If you are between ages 25-64, drug overdose is the number one cause of death in this country. And because of our belief that people who use drugs are bad people rather than people who are suffering or need treatment, we have been really slow to respond. For me, this is a faith issue. It comes back to the idea of grace. Using Narcan and teaching people how to use Narcan to give people endless chances at life seems like the most in line with the Christian doctrine of grace of anything I could possibly imagine.
Toward the end of your book, you describe an event in which you served avocado toast for women at The Center. Can you talk about the theological significance of offering something as seemingly “extra” as avocado toast?
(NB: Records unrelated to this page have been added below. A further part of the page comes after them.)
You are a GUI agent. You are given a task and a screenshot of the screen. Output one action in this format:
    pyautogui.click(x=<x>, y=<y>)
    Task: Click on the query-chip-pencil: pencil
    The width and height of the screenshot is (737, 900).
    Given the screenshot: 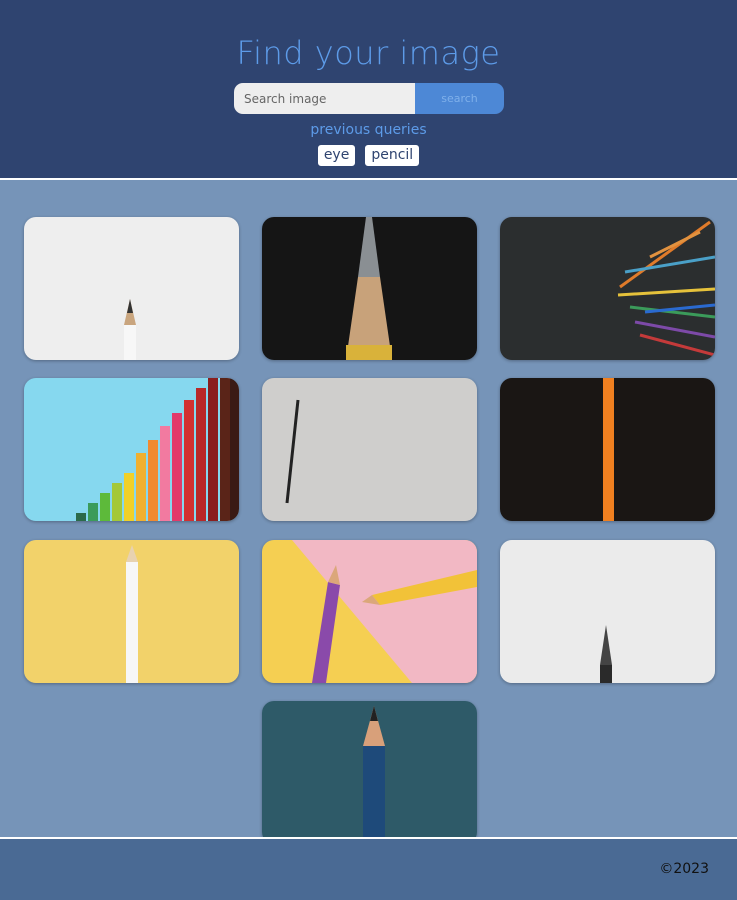 What is the action you would take?
    pyautogui.click(x=392, y=156)
    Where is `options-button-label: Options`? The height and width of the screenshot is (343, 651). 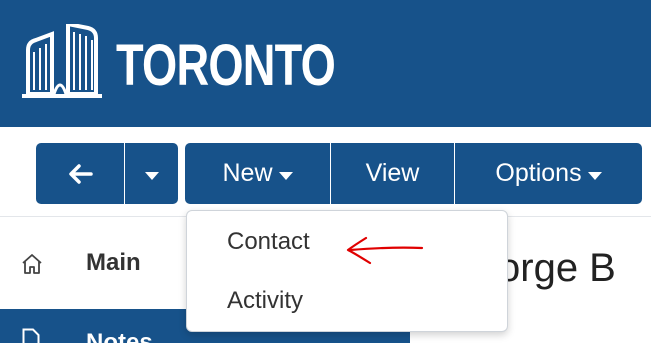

There was this discourse on social media about how, if millennials want to buy houses, they should stop buying gourmet coffee and avocado toast. It triggers this inherent belief that there are certain things that only people with wealth should get to have, and everyone else should be happy with whatever meager things they are offered until they’ve ascended economically. Again, it comes back to this idea of the prosperity gospel.
To counter this narrative, I decided to make and serve avocado toast to the exact people others believed shouldn’t have it or didn’t deserve it. So often when we provide resources for people who are poor or experiencing homelessness, we believe beggars can’t be choosers. That they should be happy with whatever we offer them, even if it’s something we wouldn’t want to eat. But God provides in abundance. We have all we need if we could learn to steward it properly. The gospel says we’re all children of God and we all deserve not only for our needs to be met, but to live in ways that contribute to joy and flourishing.
We equally deserve that because of who God is and because of who God declares us to be.